▶ _Description of the task_: Reproduce all the entries precisely.

□ □ □

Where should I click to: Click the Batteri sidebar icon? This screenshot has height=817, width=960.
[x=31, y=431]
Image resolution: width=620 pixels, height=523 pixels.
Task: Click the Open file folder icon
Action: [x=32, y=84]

□ □ □

▶ _Response to this task_:
Where should I click to: Click the Batteri sidebar icon? This screenshot has height=817, width=960.
[x=31, y=431]
Image resolution: width=620 pixels, height=523 pixels.
Task: Click the Open file folder icon
Action: [x=32, y=84]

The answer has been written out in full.